Top of DATASET EXTRACT
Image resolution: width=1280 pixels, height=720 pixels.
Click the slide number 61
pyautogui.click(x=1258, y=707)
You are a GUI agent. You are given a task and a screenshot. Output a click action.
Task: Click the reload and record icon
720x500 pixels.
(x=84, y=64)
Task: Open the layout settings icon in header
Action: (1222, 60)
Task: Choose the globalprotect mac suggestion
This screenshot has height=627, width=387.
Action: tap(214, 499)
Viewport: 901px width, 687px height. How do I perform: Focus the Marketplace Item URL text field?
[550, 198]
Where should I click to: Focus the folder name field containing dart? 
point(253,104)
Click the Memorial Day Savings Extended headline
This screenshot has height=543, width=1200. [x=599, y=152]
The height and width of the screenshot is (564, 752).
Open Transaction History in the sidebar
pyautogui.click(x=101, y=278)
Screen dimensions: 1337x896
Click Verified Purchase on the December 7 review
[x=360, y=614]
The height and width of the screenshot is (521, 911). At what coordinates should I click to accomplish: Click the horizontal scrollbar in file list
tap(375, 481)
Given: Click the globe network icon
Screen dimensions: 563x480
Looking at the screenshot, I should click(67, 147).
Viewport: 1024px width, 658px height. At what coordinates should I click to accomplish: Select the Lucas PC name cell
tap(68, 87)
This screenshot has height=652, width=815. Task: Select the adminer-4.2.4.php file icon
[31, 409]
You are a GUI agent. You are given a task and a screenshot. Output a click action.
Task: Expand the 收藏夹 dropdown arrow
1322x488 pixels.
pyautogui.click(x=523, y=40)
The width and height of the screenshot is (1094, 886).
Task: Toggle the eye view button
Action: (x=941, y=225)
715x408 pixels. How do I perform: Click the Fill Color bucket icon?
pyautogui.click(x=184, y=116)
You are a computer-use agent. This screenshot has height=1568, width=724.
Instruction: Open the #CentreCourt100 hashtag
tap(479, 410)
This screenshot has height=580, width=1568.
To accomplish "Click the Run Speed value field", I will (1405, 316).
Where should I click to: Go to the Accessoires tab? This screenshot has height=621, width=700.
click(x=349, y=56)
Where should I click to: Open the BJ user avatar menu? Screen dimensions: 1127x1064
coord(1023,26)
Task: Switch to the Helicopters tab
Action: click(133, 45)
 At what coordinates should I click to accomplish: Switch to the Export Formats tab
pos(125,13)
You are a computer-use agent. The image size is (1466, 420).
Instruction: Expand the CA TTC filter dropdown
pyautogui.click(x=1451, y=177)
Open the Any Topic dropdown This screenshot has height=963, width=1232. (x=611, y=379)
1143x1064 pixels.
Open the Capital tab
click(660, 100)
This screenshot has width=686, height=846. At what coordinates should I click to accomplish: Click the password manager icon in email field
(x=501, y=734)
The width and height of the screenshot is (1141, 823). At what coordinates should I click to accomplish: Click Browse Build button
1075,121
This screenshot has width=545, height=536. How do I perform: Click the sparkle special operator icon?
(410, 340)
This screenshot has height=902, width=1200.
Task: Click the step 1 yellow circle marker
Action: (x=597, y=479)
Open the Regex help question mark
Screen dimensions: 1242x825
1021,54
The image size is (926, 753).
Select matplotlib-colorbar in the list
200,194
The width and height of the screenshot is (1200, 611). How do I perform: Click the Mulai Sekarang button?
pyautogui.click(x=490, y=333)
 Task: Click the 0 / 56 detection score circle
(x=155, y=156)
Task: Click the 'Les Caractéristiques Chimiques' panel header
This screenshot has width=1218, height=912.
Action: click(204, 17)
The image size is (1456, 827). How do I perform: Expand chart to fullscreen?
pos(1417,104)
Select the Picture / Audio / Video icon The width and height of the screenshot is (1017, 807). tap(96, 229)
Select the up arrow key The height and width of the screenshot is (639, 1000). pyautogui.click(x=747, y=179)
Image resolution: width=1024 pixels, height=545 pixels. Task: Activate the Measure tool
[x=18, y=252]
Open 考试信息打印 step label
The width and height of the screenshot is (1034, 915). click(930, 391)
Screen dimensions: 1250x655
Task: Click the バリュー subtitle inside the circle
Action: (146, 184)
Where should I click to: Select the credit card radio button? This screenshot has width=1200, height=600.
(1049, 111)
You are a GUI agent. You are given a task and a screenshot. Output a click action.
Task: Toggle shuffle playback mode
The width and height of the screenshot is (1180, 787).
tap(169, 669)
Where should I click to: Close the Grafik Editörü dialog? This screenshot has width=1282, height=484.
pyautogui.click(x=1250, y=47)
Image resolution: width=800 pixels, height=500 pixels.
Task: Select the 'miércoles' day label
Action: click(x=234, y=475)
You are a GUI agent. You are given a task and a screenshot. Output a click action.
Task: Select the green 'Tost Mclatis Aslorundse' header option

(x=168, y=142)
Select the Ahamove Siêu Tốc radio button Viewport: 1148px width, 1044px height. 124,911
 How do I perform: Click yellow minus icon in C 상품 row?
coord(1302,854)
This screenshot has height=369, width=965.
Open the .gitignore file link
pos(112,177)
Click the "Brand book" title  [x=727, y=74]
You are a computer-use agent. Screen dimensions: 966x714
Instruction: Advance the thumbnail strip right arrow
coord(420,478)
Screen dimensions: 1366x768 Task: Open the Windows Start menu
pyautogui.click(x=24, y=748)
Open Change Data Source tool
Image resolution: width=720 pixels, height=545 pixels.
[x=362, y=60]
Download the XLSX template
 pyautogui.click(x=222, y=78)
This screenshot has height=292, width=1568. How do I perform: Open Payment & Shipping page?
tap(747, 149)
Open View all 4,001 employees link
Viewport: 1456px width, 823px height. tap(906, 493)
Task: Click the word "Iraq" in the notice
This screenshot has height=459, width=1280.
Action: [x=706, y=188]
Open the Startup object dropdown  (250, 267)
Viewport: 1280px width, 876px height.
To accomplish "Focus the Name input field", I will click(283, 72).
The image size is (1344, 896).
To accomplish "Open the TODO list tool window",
Bottom of DATASET EXTRACT
PROBLEM: What do the lines above say from the one containing "Click the Memorial" down to the one containing "This screenshot has height=580, width=1568."? Return them exactly, both end lines included, and only them.

RESULT FOR THIS EXERCISE:
Click the Memorial Day Savings Extended headline
This screenshot has height=543, width=1200. [x=599, y=152]
The height and width of the screenshot is (564, 752).
Open Transaction History in the sidebar
pyautogui.click(x=101, y=278)
Screen dimensions: 1337x896
Click Verified Purchase on the December 7 review
[x=360, y=614]
The height and width of the screenshot is (521, 911). At what coordinates should I click to accomplish: Click the horizontal scrollbar in file list
tap(375, 481)
Given: Click the globe network icon
Screen dimensions: 563x480
Looking at the screenshot, I should click(67, 147).
Viewport: 1024px width, 658px height. At what coordinates should I click to accomplish: Select the Lucas PC name cell
tap(68, 87)
This screenshot has height=652, width=815. Task: Select the adminer-4.2.4.php file icon
[31, 409]
You are a GUI agent. You are given a task and a screenshot. Output a click action.
Task: Expand the 收藏夹 dropdown arrow
1322x488 pixels.
pyautogui.click(x=523, y=40)
The width and height of the screenshot is (1094, 886).
Task: Toggle the eye view button
Action: (x=941, y=225)
715x408 pixels. How do I perform: Click the Fill Color bucket icon?
pyautogui.click(x=184, y=116)
You are a computer-use agent. This screenshot has height=1568, width=724.
Instruction: Open the #CentreCourt100 hashtag
tap(479, 410)
This screenshot has height=580, width=1568.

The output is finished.